Stat 204: Sampling

Overview

This course is about sampling methods. Sampling is often the source of our data. Gathering it well is important to get reliable answers. Gathering poorly makes good answers nearly impossible. The course announcement lists the topics for this course. It includes both classical survey sampling methods as well as some more modern things.

Goals

  1. Learn basic strategies and their consequences for sampling from finite populations.
  2. Learn about methods on the frontier of sampling; it goes way beyond surveys.
  3. Actually do a sampling project.

Classes

Herrin Hall, T-185
Monday and Wednesday 1:30 to 2:50

Instructor

Art Owen
Sequoia Hall 130
My userid is owenpelican on stanfordpelican.edu (remember to remove the waterfowl)
Office: Tuesday 11:00

TAs


Notes and texts

The class text is "Sampling", third edition by Steven K. Thompson.

Midterm

There will be a midterm in class on April 27. This midterm is closed book and closed to notes too. Just you and your blue book and a pen or pencil. The midterm will count 30%. There is no final.

Problems

They will go in this coursework page. Sign in with your sunet ID.
Some R data sets
Students are expected to use R to do the problem sets.

Links

Links to related/interesting material will go here.
Be sure to give Axess a working email address:
I expect to send a small number of important emails about problem sets and the homework there. Most other announcements will be made in class. If you email me about the class, be sure to have stat 204 in your subject line.
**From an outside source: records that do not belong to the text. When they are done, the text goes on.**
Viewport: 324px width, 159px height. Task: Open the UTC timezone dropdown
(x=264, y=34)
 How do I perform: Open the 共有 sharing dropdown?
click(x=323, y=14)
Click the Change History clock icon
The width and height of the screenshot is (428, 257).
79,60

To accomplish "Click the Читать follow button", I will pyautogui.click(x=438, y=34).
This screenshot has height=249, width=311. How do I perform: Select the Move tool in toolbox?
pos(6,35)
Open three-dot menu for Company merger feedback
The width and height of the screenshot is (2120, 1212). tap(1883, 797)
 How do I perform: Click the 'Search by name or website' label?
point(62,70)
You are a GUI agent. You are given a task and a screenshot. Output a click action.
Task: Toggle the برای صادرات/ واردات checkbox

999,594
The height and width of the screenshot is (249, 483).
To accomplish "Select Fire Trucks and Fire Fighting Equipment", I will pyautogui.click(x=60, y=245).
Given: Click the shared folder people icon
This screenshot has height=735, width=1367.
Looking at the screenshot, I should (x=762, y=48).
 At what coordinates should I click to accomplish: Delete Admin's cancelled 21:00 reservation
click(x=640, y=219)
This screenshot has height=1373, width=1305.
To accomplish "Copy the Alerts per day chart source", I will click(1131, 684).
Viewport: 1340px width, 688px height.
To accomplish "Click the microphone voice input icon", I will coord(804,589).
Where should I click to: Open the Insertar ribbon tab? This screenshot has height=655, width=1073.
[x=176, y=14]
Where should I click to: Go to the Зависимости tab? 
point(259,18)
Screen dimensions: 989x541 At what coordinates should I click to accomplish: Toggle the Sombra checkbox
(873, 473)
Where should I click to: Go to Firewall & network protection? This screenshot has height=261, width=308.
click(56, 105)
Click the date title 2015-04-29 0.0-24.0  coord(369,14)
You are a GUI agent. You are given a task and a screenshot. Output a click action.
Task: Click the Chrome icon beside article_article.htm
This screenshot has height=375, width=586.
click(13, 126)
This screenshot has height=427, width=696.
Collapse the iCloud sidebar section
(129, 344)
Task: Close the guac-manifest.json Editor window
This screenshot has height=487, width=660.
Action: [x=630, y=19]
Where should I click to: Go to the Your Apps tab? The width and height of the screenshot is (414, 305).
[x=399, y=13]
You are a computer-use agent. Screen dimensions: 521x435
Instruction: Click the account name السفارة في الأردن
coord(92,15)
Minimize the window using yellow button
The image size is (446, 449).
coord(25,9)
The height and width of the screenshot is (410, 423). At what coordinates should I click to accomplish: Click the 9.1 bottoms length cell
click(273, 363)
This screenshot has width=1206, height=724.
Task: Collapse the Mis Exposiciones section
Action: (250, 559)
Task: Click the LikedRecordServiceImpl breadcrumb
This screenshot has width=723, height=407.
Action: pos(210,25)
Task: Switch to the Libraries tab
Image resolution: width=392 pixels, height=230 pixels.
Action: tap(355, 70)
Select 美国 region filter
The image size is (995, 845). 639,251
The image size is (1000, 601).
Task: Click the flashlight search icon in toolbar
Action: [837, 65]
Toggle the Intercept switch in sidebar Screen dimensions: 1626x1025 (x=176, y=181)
Otherwise, your email won't show when I search for course related emails.
Late penalties apply:
We will count days late on each problem set. Each day late is penalized by 10% of the homework value. Homework more than 3 days late will ordinarily get 0. If you're travelling, you can email a pdf file. For sickness, interviews and other events, up to 3 late days total are forgiven at the end of the quarter. (Work late enough to get zero does not get redeemed though.)